Regionally, five of the eight Slovak regions recorded declines in employment. The sharpest drop was in Nitriansky kraj, where the workforce shrank by 10,800, followed by Prešovský kraj, which lost nearly 7,000 jobs. The strongest growth was in Žilinský kraj, which added 5,000 employees, and Trnavský kraj, which gained 3,800. Besides Bratislavský kraj, where the employment rate traditionally exceeds the national average, Žilinský, Trnavský, and Trenčiansky kraje also reported employment rates above 80 percent. Nitriansky kraj recorded the largest year-on-year fall, with the employment rate dropping by 1.8 percentage points to 77.5 percent. Prešovský kraj continued to have the lowest employment rate, remaining below 72 percent for the sixth consecutive quarter.

Short-term labour migration also rose. Almost 122,000 Slovaks worked abroad during the second quarter, an increase of 8.5 percent year-on-year. More than half were employed in construction and industry, and one-quarter came from Prešovský kraj. Nitriansky kraj recorded the steepest growth in cross-border commuting, up nearly 59 percent, while Košický kraj saw a 40 percent decline.

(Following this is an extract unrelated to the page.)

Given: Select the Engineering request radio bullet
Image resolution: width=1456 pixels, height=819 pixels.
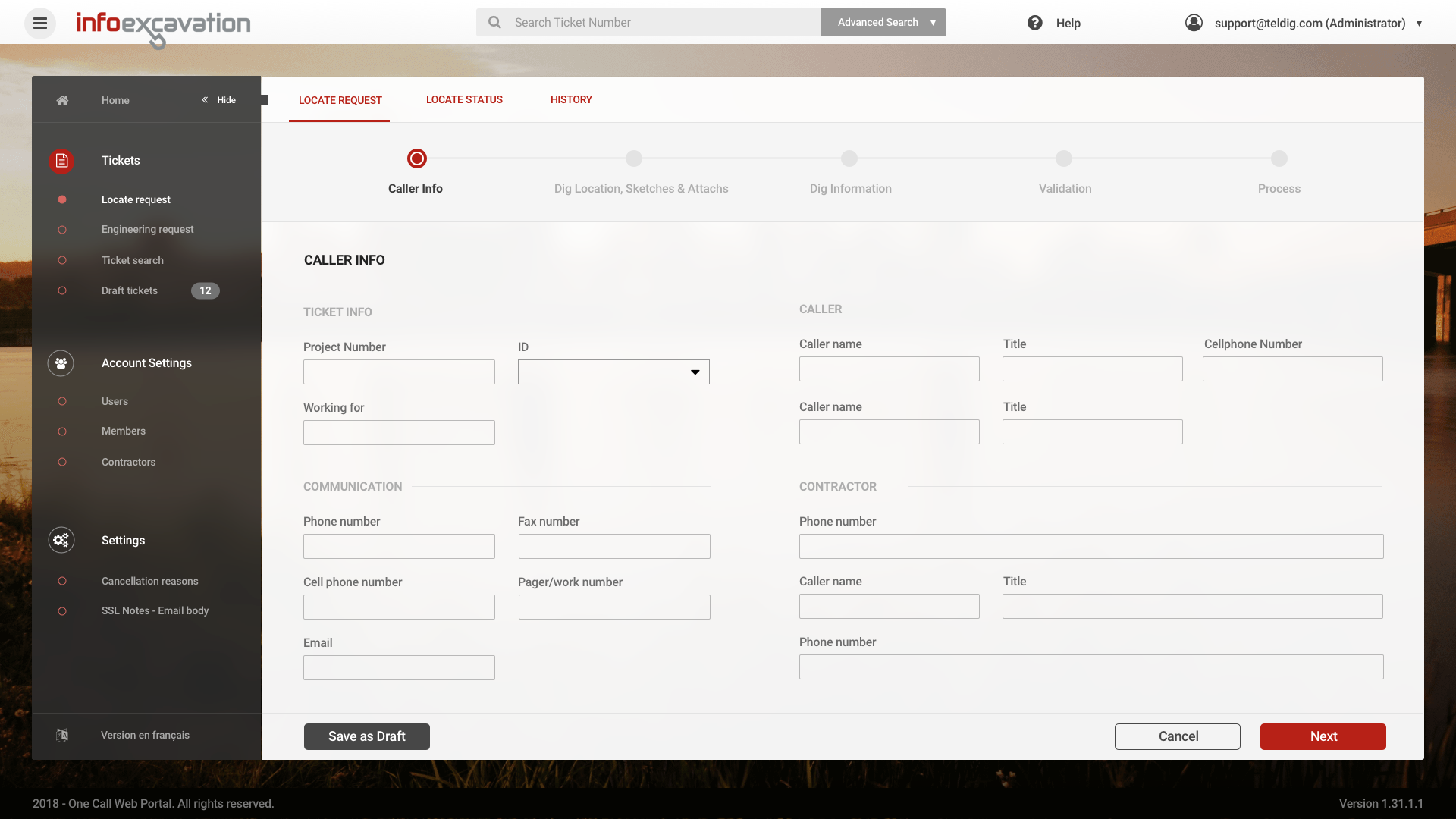Looking at the screenshot, I should pyautogui.click(x=62, y=230).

In the first half of 2025, employment totaled 2.6 million people, a 0.1 percent year-on-year decrease. Manufacturing lost 12,000 jobs, while services gained 8,200. Eight of 18 sectors reported lower employment, and three regions experienced year-on-year declines. Despite this, the national employment rate edged up slightly to 78 percent. The number of Slovaks working abroad in the first half of the year rose by nearly 5 percent to more than 120,000.